Once injected, I then puncture the lesion over and over again to drive both the warty material and the bleomycin to the dermal level. I wipe the area with EtOH and place a Band-Aid™ over the site with topical antibiotic on the lesion. I tell them to take it easy the rest of the day and wash it with soap and water every day when they bathe and cover it with a Band-Aid™ and topical antibiotic.
I see them in 3-4 days to deroof the lesion. This is done with a forceps and 15 blade on a #3 handle. You go around the lesion and retract with the forceps and the visible wart will come out in pieces and leave an impressive hole in the foot. This is just dead tissue and so the patient is relatively anesthetic to the procedure.
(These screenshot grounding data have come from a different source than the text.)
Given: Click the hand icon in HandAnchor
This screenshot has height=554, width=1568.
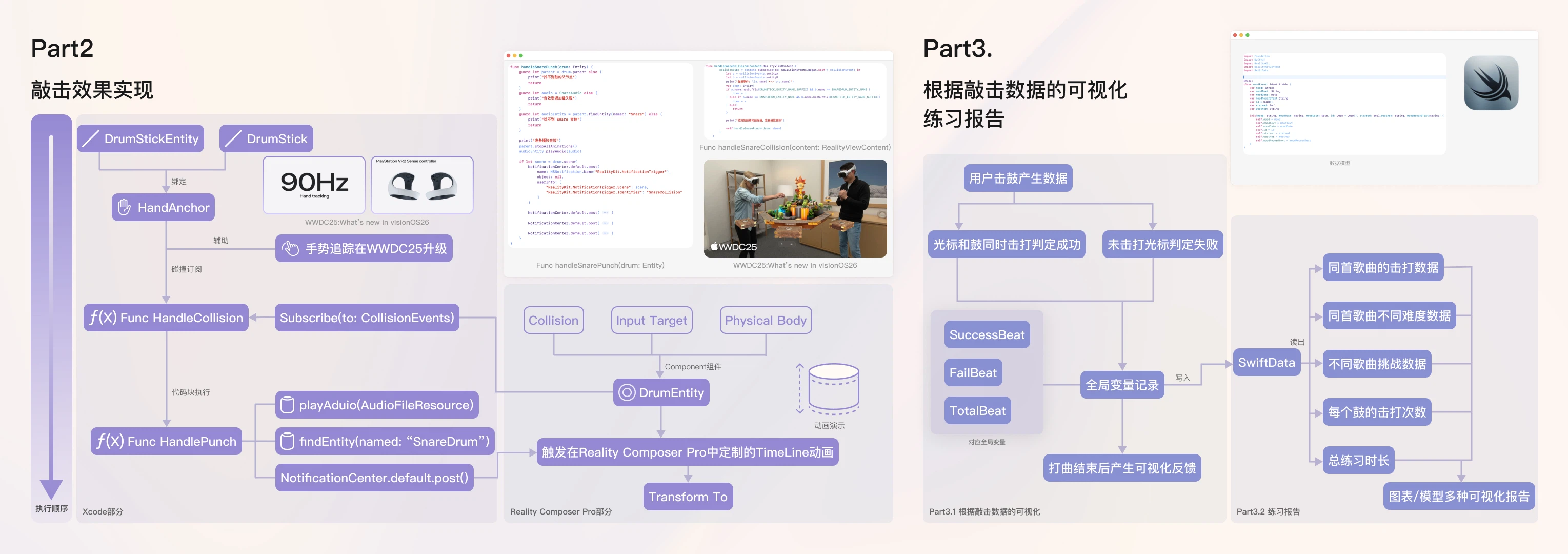Looking at the screenshot, I should pyautogui.click(x=124, y=208).
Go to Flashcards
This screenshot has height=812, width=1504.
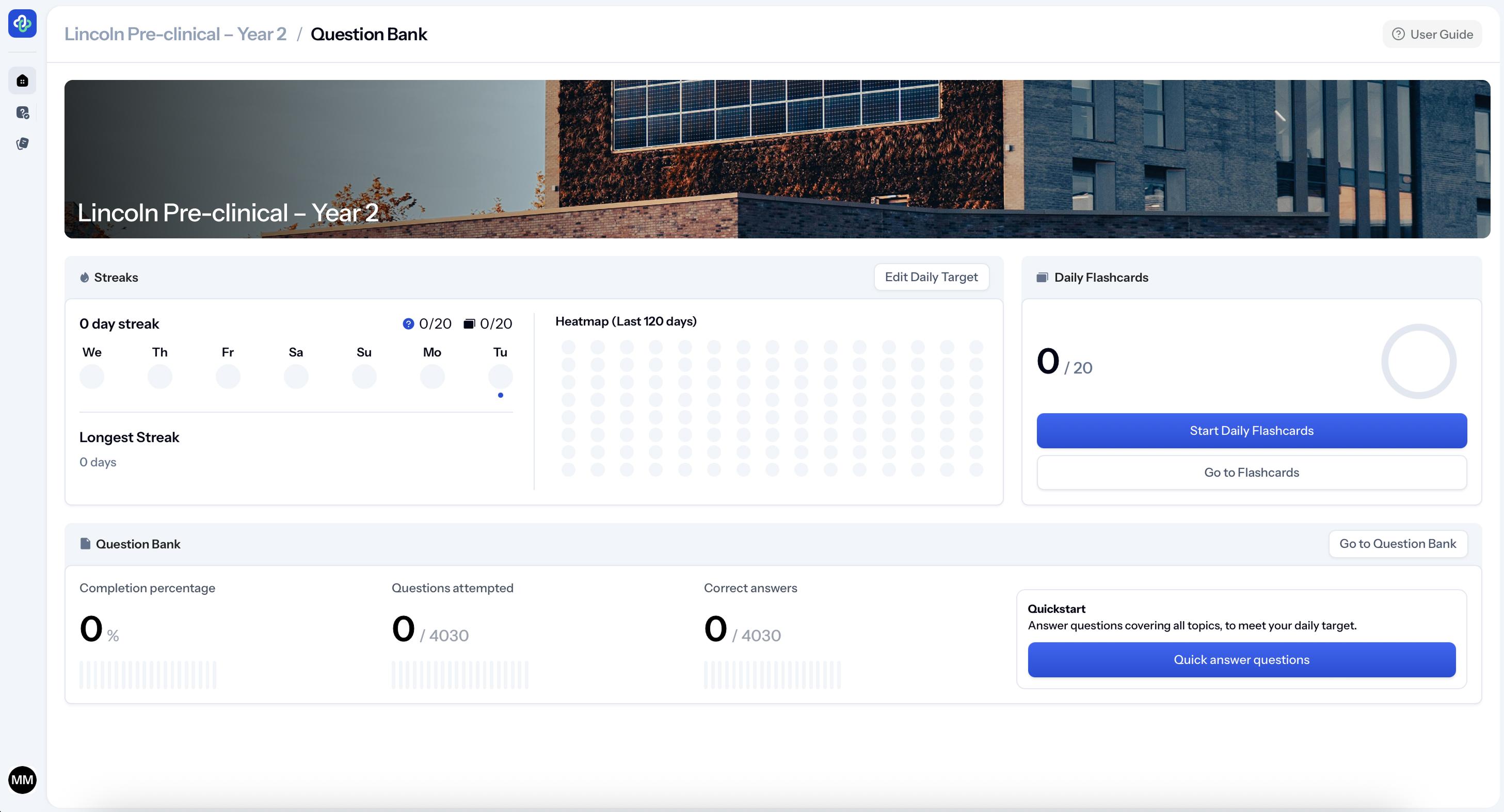click(1251, 472)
I cover it with antibiotic and a Band-Aid and see them in a week, letting them know that in a day or so the hole will fill in and to wash it normally with soap and water and keep it covered.
I see them in a week to make sure it doesn’t get infected (I’ve never had an infection yet) and then back again in a month and it either worked or didn’t. If they adequately sero-convert, the other warts they possess will disappear as well, taking about a month. I've read of other folks saying that the peripheral warts resolve in 3 months, but I've never seen it take that long.
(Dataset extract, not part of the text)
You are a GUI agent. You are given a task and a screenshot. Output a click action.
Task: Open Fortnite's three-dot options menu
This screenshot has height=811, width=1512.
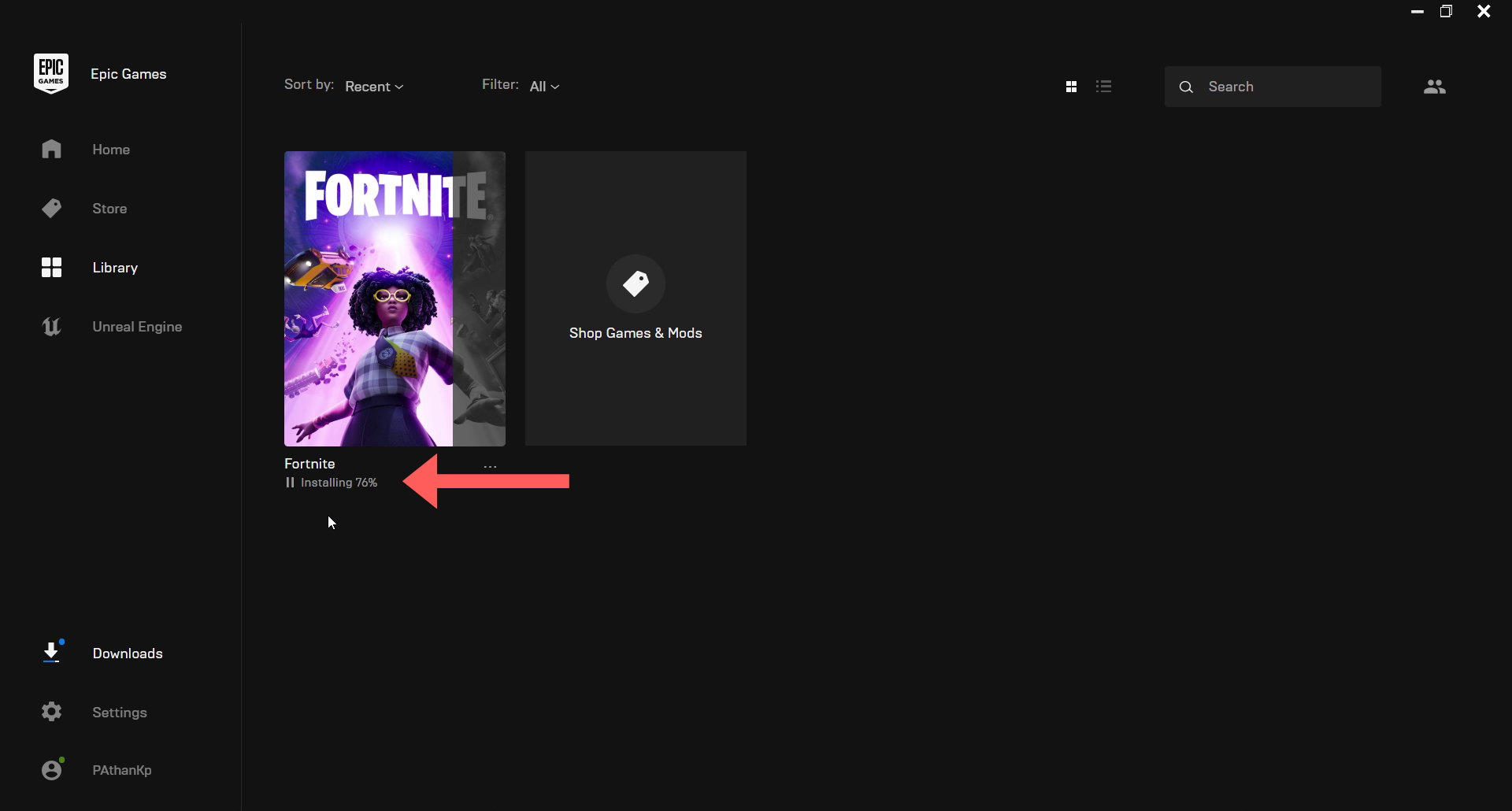click(x=489, y=465)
It is usually a process of 5 weeks to seroconvert and once that's done, the wart slowly thins out and decreases in diameter and its gone, taking about a month or so. In only rare occurrences do I see failure of this and would attribute it to failure of the immune system, as a repeat of the procedure usually fails as well. The Bleomycin comes desiccated and is good for about a month once hydrated, so you have to do a few to justify the cost of the material. Panacos Graft technique:
I’ve done 24 Panacos graft procedures and only use it for mosaic warts and have a 100% success rate over those 24 cases, with the entire warty material sloughing off like a scab in about 4-6 weeks, rather like the seroconversion time for the bleomycin treatment. Rather than being a radical procedure to use, it seems pretty straight forward to me. I can’t imagine why it isn’t everyone’s choice with the astonishing success rate I’ve seen with these two procedures.
It won’t work in the immunocompromised patient. The procedure involves taking a small amount of the warty material from the mosaic (I usually use a 5mm biopsy punch) and trimming off the horny epithelial layer. You should be able to easily distinguish this keratinized layer from the epidermal/dermal junction from the more firm texture of the horny, keratinized skin. If this is not done, you will very likely implant this as part of the procedure and end up with resolution of the mosaic wart on one foot and an epidermoid inclusion cyst on the recipient foot.
I follow the description of the procedure via Dr. Panacos and make an incision on the recipient foot—usually around the arch area as a stab incision and implant the epidermis of the graft from the donor foot. It needs to be implanted to the dermis and not below the fascia, so this is a small amount of tissue being implanted superficially to the skin. A single stitch over the recipient site is done and the stitch is removed in 3 days. Seroconversion will occur in around 5 weeks—just like the bleomycin procedure— and the patient should see the mosaic become thinner and thinner and slough off at about a month or a month and a half after the procedure.